Ilustrasi
Gubernur Jawa Barat Ridwan Kamil menyatakan bahwa gubernur tidak bisa merubah kebijakan Upah Minimum Kota/Kabupaten
(SPNEWS) Bandung, Gubernur Jabar Ridwan Kamil bertemu dengan perwakilan serikat buruh di Gedung Sate, Kota Bandung, (23/11/2021). Gubernur menerima masukan dari para buruh mengenai penetapan upah minimum, sekaligus memberikan solusi kepada para buruh untuk menetapkan skala upah bagi pekerja yang sudah bekerja lebih dari satu tahun di sebuah perusahaan.
Gubernur yang akrab disapa Kang Emil ini mengatakan mengenai penetapan upah minimum kabupaten/kota (UMK) tahun 2022, ia tidak bisa berbuat banyak. UU Nomor 11 Tahun 2020 tentang Cipta Kerja, katanya, membuat posisi kepala daerah dari mulai bupati dan walikota serta gubernur tidak bisa menetapkan UMK selain melalui cara yang ditentukan pemerintah pusat.
“Saya sampaikan bahwa di undang-undang Omnibus Law ini, kepala daerah, bupati, gubernur di luar DKI, itu tidak punya kewenangan untuk mengubah UMK, kira-kira begitu,” kata Kang Emil di Gedung Sate (23/12/2021).
Rumusnya UMK, katanya, ditentukan dari pemerintah pusat. Mendagri bahkan menegaskan pemerintah daerah tidak boleh melakukan upaya berbeda dari keputusan pusat tersebut karena pemerintah daerah tidak memiliki kewenangan dalam hal ini.
“Sehingga salah satu usulan saya kalau memang tidak ada kewenangannya, ya sudah tahun depan tidak perlu ada usulan UMK dari bawah. Tetapkan saja oleh pemerintah pusat kan,” katanya.

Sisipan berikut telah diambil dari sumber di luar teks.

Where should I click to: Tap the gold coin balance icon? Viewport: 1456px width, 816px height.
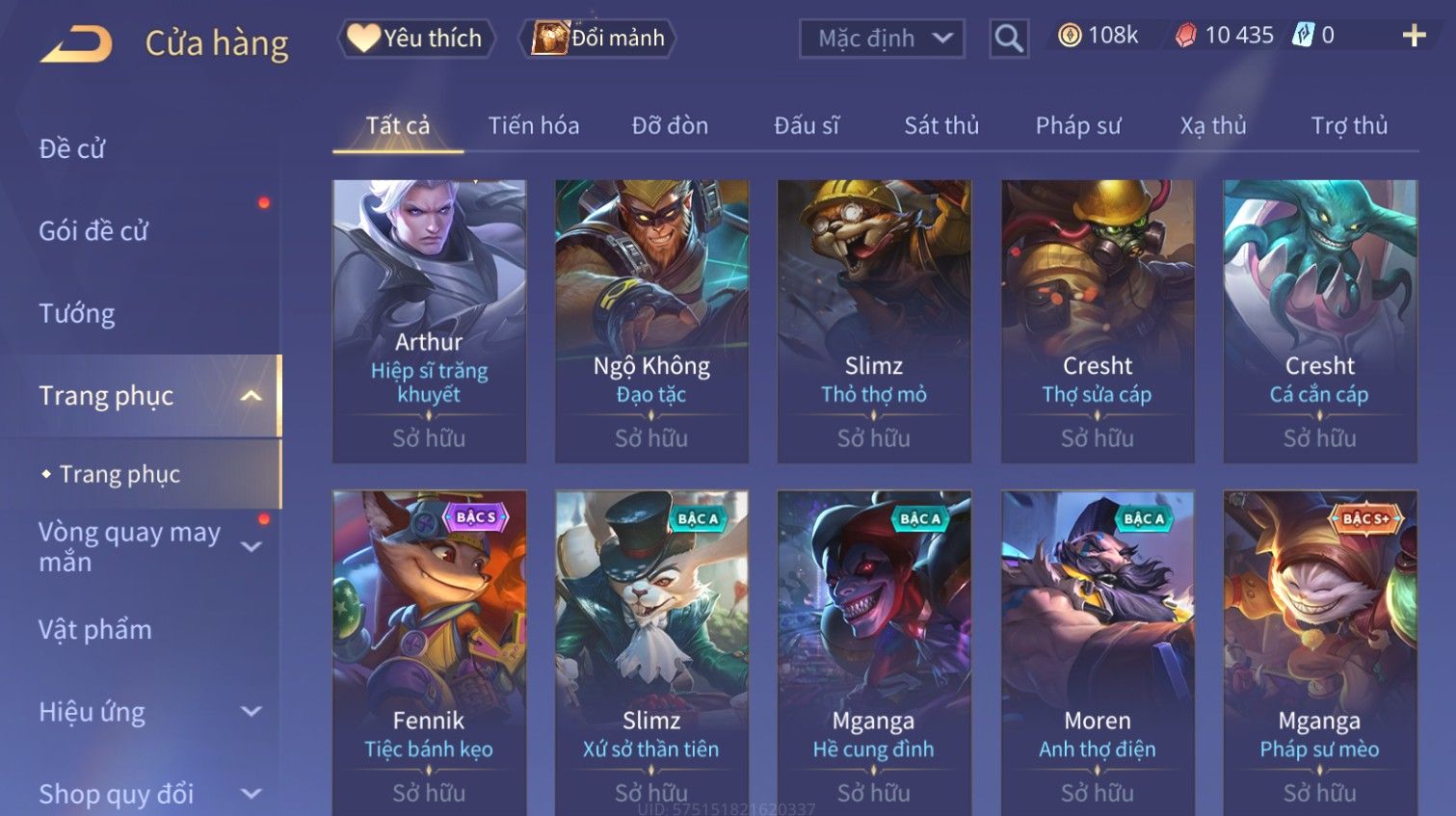coord(1070,36)
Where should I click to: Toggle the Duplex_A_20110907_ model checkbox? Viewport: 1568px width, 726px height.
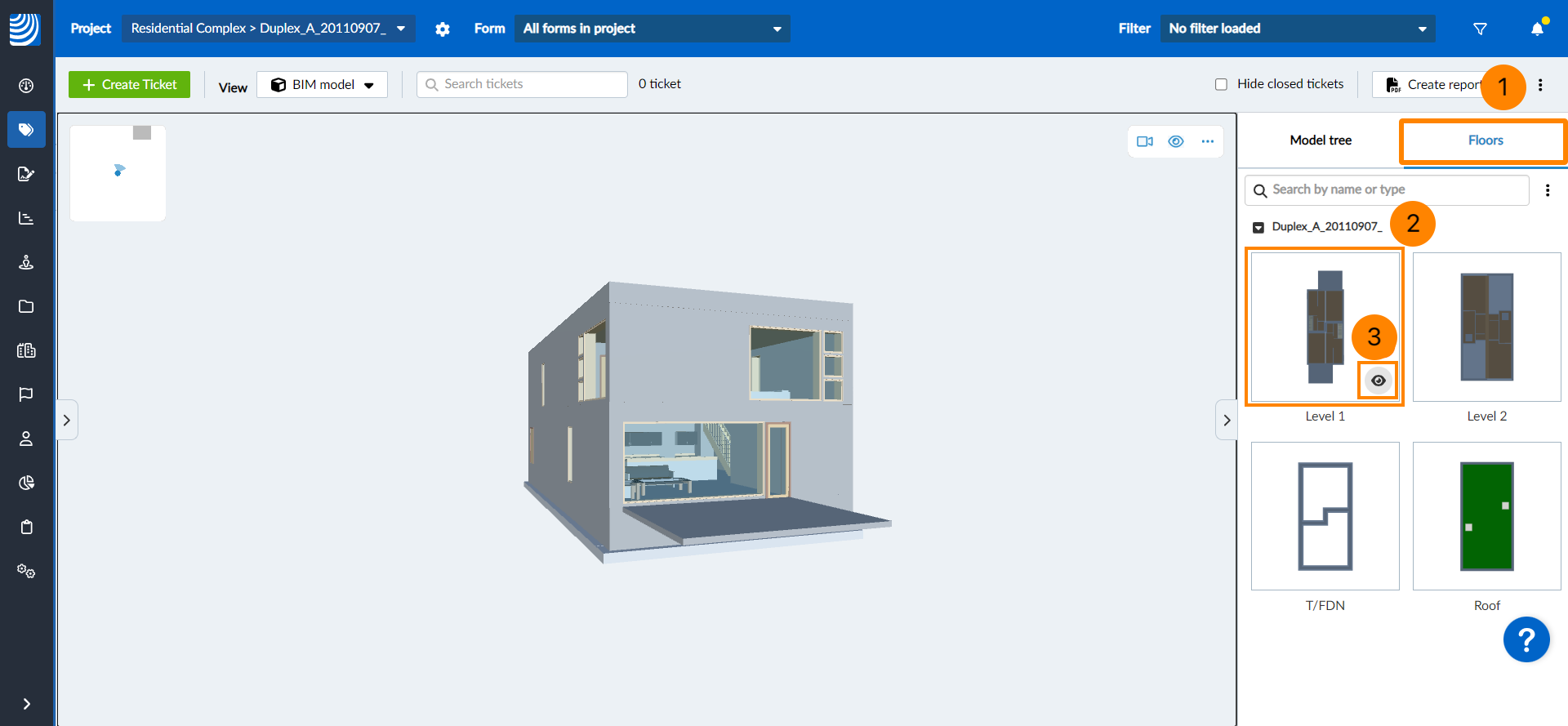click(1258, 227)
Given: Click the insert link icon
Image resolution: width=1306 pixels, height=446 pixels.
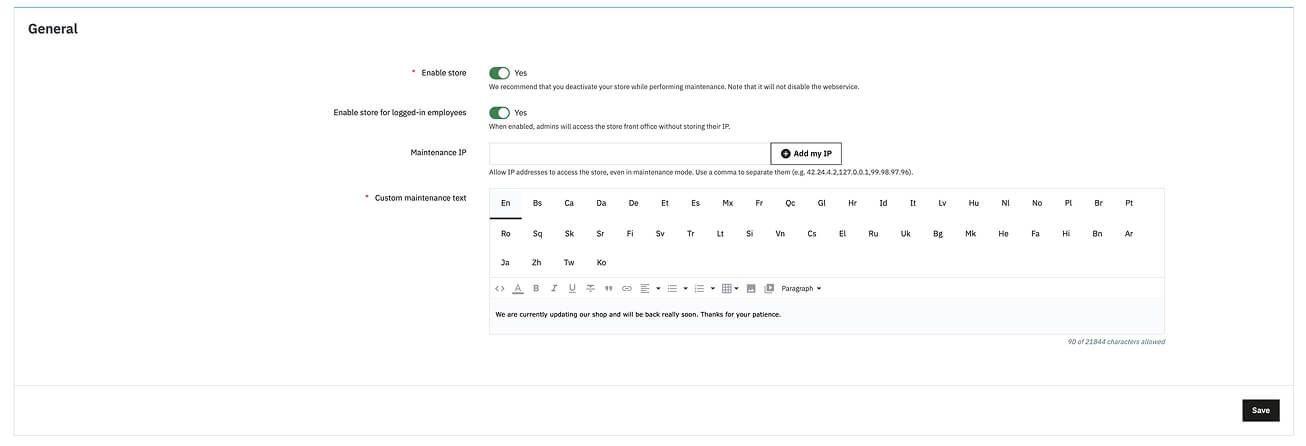Looking at the screenshot, I should pos(627,289).
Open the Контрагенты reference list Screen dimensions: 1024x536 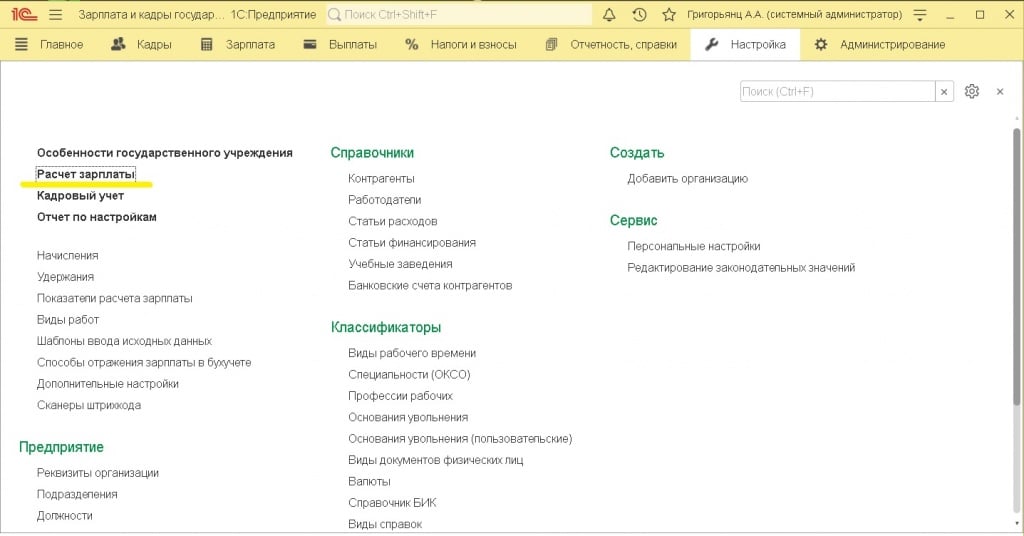(381, 178)
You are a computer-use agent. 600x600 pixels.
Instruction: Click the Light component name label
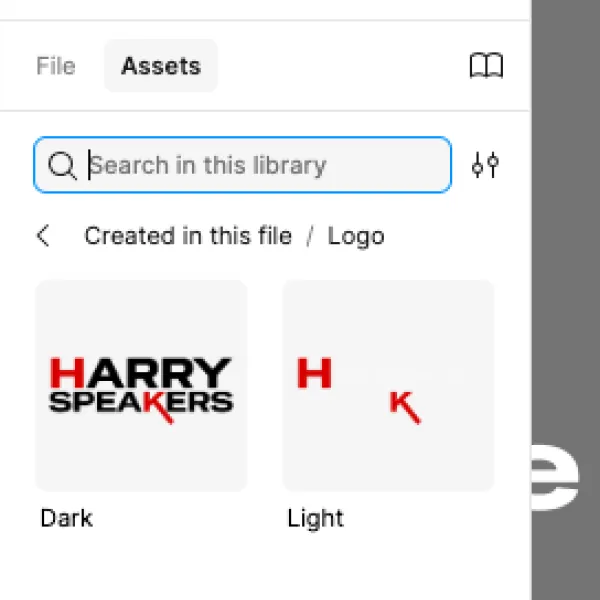316,519
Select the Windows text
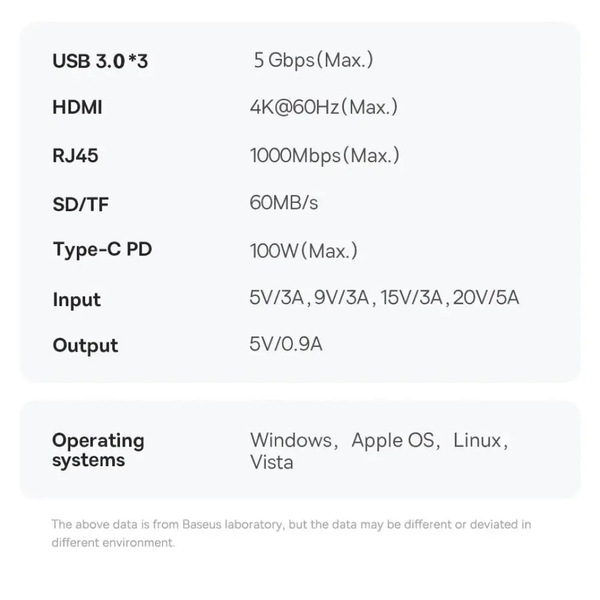600x600 pixels. point(291,440)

Ia menegaskan tugas gubernur hanya menetapkan UMK, tidak bisa mengkoreksi UMK yang sesuai dengan aturan pemerintah pusat.
“Kalau kata bupatinya A, ya kita ketok palu A. Jadi lebih kayak tukang pos gubernur itu kalau dalam posisi omnibus law sekarang, hanya stempel saja,” tuturnya.
UU Cipta Kerja, katanya, masih berlaku walaupun sempat diproses di Mahkamah Konstitusi. Kecuali kalau tidak direvisi setelah dua tahun, UU tersebut dianggap batal.
Dalam kesempatan tersebut, ia mengatakan kepada para buruh bahwa UMK hanya berlaku bagi pekerja yang bekerja di bawah satu tahun. Sedangkan yang sudah bekerja lebih dari satu tahun upahnya ditentukan melalui perhitungan skala upah.
Ia mengatakan dalam hal skala upah inilah kesempatan Pemprov Jabar mengatur upah pekerja karena belum diatur pemerintah pusat seperti UMK dalam UU Cipta Kerja. Apalagi jumlah pekerja yang sudah bekerja di atas satu tahun jumlahnya jauh lebih banyak daripada yang baru bekerja di bawah setahun.
“Sehingga saya menawarkan mendingan kita obrolin 90 persen buruh itu fokusnya di cara menghitung upah setelah satu tahun itu kan. Sehingga mayoritasnya akan mendapatkan keadilan yang lebih baik ketimbang sekarang memaksa kita yang kita tidak punya kewenangan,” katanya.
Ia mengatakan sudah mendapat penyataan dari Apindo (Asosiasi Pengusaha Indonesia) yang menyatakan akan mengusahakan penentuan skala upah kepada pekerja yang sudah bekerja di atas satu tahun. Kang Emil akan mendesak dan menagih komitmen Apindo tersebut dalam merealisasikannya.
Ketua DPD Serikat Pekerja Nasional Jabar Dadan Sudiana mengatakan menyambut baik usulan gubernur untuk menentukan skala upah di perusahaan-perusahaan di Jabar. Di sisi lain, ia tetap meminta Gubernur merevisi UMK se-Jabar yang sudah ditentukan bulan lalu.
“Ada tawaran tadi dari Pak Gubernur tentang akan merumuskan skala upah. Kenapa baru sekarang ya mau dibikinnya. Kami menyambut baik, tapi tetap intinya bahwa setiap UMK ini harus direvisi seperti halnya dilakukan oleh Jawa Timur dan DKI,” katanya.
Ia mengatakan tetap mendesak gubernur untuk merevisi UMK karena masih banyak perusahaan yang menjadikan UMK menjadi dasar pengupahan. Ia mendesak supaya UMK yang tidak naik pada 2022 untuk segera dinaikkan supaya tidak ada kecemburuan sosial.